──────── 選んだ文章

2009-06-07 | 2009年鑑賞新作映画
今年は、まだ日本映画を1本も見ていないので、何かと考え
伊坂の小説、読んだこともないし、映画化のも?で、
知識なくミステリーらしいので見ることにした。

原作に忠実だとしたらリアリティのない家族の映画だ。
どこにもないような感覚と言ってもいい。

邦画をほぼ見ていない私として映画のできは、普通か・・
この内容にしては穏やかでふんわりとまとめていた。

いろいろ考えるところのある映画だったので長くなる。

3分の一くらいで先が読め、後半の音楽が
M・ナイマンに似ていいて、兄弟、一人は創られたで
SF遺伝子系でもある「ガタカ」を連想した。

ある精神科医は「家族とは密着しすぎても、疎遠でもよくない」というような
事を書いていた。
これは家族の絆の映画としてCMしているが・・

100の家族があれば、それぞれ違っていい。正解はないと思う。

この物語、まず夫婦の出会いからしてあるの?という感じ。
役所勤務のどうってことない男性が、
モデルと冬の夕方、雪の道で出会い遭難しかけるという
できごと、普通ないでしょう。

新潟に3年すんで似たような経験を車でしたが、すぐに通りがかった
人が押して助けてくれた。
地元の人なら、ああいう停まり方はしない。
夫、急ブレーキスピンで変だよ。
奇妙な出逢いから始まる「ふつうはない」という物語だ。

モデルの妻(鈴木)だって、なんで車で一人であそこに?謎。

あっと言う間に夫婦になり子供ができベビーカーなので1歳半位。

きゅうり、キュキュキュ、キャベツ、きゃきゃきゃ、と歌いながら
昼間、30人!のレイプ事件も、ちょっと笑ってしまうような数で
妻が一人目ではないとしたら、まず、後ろを注意、カギを閉めたらと思う。

警察も1カット出るだけ。
仙台って警察いないのか(^_^)と感じてしまう。
白昼夢のような・・

妊娠に関して。
当時、町の医師に診てもらい妊娠確定。でも夫の子ではない?
ずっと夫とSEXなし、レイプだけ?
妊娠日には幅がある。

夫がすぐ、まるでレイプの子のように「産もう」というセリフも
普通なら、帰って夫婦で話してからでしょう。
誰の子か?が難しいことはよくある。

夫は後日「神の声がした、産め」という。
このあたりから、夫を中心とした新興宗教のような家族観を
感じてきた。

妻の気持ちをよく聞き、話し納得して産むだろう。

────────────────
──────── 抜き出したデータ

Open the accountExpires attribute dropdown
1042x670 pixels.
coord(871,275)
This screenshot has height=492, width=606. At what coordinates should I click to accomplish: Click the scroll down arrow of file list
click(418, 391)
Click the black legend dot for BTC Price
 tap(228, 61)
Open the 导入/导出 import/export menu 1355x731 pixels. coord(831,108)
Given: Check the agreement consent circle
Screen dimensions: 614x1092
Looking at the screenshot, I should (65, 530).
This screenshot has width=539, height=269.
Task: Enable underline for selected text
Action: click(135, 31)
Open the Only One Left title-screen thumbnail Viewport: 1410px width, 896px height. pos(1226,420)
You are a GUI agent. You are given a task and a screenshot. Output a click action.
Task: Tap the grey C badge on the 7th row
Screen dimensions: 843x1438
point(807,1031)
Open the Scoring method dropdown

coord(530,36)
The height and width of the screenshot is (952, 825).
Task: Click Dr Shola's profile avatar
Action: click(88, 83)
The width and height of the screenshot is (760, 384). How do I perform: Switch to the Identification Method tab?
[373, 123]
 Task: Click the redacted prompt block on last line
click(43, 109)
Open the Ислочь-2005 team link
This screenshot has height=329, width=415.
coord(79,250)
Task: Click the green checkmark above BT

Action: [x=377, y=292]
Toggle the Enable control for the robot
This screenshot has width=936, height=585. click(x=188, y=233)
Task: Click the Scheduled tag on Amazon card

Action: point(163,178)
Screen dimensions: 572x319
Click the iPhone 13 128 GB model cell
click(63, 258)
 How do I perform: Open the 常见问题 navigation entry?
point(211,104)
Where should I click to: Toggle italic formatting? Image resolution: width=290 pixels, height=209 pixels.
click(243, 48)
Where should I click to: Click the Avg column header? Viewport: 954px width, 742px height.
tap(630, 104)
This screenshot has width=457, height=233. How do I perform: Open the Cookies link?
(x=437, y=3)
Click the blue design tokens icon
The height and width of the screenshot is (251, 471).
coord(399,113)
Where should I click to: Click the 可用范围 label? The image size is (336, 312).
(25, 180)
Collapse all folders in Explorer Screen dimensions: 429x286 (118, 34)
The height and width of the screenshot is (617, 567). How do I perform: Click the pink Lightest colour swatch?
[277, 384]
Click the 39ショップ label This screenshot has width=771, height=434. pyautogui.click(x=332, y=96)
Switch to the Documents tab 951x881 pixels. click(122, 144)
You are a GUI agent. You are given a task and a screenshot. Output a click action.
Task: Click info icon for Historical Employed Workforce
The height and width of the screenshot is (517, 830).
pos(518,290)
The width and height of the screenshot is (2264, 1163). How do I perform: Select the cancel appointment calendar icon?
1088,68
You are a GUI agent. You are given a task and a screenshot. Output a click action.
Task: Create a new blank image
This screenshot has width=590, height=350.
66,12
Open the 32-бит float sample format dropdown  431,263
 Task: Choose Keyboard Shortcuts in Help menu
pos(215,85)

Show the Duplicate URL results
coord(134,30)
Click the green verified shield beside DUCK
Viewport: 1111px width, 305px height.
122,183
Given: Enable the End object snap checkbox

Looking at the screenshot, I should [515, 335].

────────────────

やること:
(1) 映画の感想文の「これは家族の絆の映画としてCMしているが・・」から「地元の人なら、ああいう停まり方はしない。」までを、両方を含めてそのまま繰り返してください。
(2) 映画の感想文で、書き手は新潟に何年住んでいたと書いていますか。
(3) 映画の感想文の続きを、最後の文のあとから書いてください。
一覧は、この映画の感想文とは関係がありません。

想定される答え:
(1)
これは家族の絆の映画としてCMしているが・・

100の家族があれば、それぞれ違っていい。正解はないと思う。

この物語、まず夫婦の出会いからしてあるの?という感じ。
役所勤務のどうってことない男性が、
モデルと冬の夕方、雪の道で出会い遭難しかけるという
できごと、普通ないでしょう。

新潟に3年すんで似たような経験を車でしたが、すぐに通りがかった
人が押して助けてくれた。
地元の人なら、ああいう停まり方はしない。

(2) 3年です。

(3)
大変な決意が必要なのに、まるで、どうってことのないような
妊娠から出産へ。
夫はニコニコして不気味に思えた。
そういえば、あの出会いの遭難シーンでもニコニコしていた。

そんな不可解な夫婦と家族は普通に生きていくが
弟は学校でレイプから生まれたといわれたり、近所でも
噂になっている様子をみると、まるで村八分のようで
これでも現代なの?
他に29人も被害者がいるのにプライバシーもない世界なのか・・

リアリティがない。
学校の教師も出ないし、絵のコンクールで妻が噂を言う主婦を
殴るシーンもおかしい。

そして突然の妻の事故?自殺?ここで警察が1カット。
もしレイプのトラウマで死ぬなら、子供が小さいうちに3人で心中でしょう。
現に事情は違うが友人の姉がそうだった。

中学生、思春期になった彼らがいるのに何故死を・・
ここは事故と考えたいが自殺をにおわせているのは何故?

母の死後、弟が高校の窓から落下するカットがラストへ繋がる。

この弟に父は、まるで殴れよと言うようなバットをプレゼントする。

兄は、大学院までいき真面目にいるのに、弟は軽いバイトだけ?

裕福でもないのに兄もバイトもしていないような、
理系でお金かかるでしょうに・・
生活感ゼロ。

そんな時期に、父は弟がレイプで生まれたを告白するに唖然!
成人してからと言ったが、真実を言う必要があるのか?

このシーンで多数の著書がある鎌田實医師の生い立ちを想った。

鎌田医師は孤児だが、大事に育ててくれ実父母だとずっと思ってきた。
結婚するとき、彼の妻には本当の事を父がこっそり話す。
医師になりパスポートをとった時、初めて自分の親ではないことを知り
妻に話す。

妻は「父から聞き知っていた。でも、知ったことを父には(母は病死)あえて
言わないでおこうと」彼もそうした。

父は死ぬまで、息子が自分が実の父ではないことを知らずいたこと、
晩年はいっしょに暮らし平穏に亡くなる。
皆が秘密を守って生きた。

凄いなと思う。

この映画では相手の立場を考える光景は全くない。
まだ10代の弟にいきなり言うなんて、どういう頭の父?

父はピエロなのか?

放火事件に関しても警察は出ず兄弟も何も言わないが
真実がわかった時、兄が涙するシーンは気持として、ここは普通か。
でもあの計画は実行できそうもない、失敗しそうな予感がしたが・・

兄は理系の頭を持った普通の男性だと思う。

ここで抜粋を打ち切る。